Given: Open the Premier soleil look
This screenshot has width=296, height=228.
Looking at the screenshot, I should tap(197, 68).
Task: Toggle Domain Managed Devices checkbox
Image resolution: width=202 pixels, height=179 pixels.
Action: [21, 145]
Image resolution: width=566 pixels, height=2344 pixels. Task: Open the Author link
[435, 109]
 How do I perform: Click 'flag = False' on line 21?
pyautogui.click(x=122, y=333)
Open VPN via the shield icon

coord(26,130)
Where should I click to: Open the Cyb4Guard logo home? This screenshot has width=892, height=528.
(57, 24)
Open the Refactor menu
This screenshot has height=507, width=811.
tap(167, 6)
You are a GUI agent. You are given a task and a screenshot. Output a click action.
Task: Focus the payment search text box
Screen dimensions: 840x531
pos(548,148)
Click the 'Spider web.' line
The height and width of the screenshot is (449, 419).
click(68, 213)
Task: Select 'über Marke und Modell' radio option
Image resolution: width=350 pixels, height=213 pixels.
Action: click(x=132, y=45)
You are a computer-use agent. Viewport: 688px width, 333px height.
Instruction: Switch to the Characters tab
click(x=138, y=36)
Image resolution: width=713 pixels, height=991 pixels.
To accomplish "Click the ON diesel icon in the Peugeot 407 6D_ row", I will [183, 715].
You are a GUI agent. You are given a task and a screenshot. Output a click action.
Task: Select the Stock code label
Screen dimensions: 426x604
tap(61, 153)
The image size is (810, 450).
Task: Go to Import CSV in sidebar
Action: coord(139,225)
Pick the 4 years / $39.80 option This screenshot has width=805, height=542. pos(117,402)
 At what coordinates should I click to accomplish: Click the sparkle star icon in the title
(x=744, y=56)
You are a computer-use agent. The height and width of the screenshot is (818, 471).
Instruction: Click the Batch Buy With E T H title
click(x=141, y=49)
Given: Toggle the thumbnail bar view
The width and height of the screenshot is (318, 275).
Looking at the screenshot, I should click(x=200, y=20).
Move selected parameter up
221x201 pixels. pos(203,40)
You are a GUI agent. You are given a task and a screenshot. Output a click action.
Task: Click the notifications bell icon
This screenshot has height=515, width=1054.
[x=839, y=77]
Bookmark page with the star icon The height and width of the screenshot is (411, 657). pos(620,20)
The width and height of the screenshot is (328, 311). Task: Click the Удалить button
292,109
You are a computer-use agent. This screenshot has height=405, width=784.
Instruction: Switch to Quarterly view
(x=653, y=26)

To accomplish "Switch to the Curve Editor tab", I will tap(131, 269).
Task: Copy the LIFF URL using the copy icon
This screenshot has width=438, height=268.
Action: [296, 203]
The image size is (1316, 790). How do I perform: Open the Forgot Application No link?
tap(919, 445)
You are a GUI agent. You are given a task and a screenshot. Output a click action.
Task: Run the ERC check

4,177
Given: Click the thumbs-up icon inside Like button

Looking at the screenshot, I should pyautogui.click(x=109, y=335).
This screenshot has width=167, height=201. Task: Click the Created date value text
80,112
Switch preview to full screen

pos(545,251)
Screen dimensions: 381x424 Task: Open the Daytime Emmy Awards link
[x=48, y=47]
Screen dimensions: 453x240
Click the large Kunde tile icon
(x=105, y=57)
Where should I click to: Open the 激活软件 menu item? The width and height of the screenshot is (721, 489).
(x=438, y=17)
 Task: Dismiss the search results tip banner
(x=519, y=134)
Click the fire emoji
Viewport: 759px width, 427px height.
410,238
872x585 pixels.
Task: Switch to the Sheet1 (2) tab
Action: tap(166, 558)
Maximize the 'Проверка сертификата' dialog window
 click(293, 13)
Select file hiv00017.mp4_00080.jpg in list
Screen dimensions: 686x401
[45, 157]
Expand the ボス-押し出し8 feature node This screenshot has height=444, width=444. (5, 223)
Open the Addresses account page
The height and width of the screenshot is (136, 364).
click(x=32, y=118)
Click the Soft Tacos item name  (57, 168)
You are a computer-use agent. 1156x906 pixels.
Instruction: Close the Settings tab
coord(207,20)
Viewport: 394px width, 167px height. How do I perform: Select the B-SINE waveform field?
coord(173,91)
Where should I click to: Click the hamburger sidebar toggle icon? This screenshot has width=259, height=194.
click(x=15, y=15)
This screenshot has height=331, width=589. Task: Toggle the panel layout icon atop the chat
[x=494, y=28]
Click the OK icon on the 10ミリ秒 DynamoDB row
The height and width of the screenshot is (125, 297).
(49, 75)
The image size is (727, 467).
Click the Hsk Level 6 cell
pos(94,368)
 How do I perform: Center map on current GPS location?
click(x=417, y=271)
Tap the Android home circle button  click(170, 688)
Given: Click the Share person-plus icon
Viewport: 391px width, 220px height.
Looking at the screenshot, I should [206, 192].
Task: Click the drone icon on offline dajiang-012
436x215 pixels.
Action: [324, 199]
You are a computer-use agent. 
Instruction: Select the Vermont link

══════════════════════════════

Your objective
Show each line of the data that contains the string "computer".

Result of this task
You are a computer-use agent. Viewport: 688px width, 333px height.
You are a computer-use agent. The height and width of the screenshot is (818, 471).
You are a computer-use agent. This screenshot has height=405, width=784.
You are a computer-use agent. 1156x906 pixels.
You are a computer-use agent. 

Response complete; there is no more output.